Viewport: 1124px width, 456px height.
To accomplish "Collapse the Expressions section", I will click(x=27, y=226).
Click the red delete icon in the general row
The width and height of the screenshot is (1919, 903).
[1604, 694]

Your task ▸ Please count the lines in the items above that contain the string "height", matching case exactly, and give only that number.

Answer to the exercise ▸ 2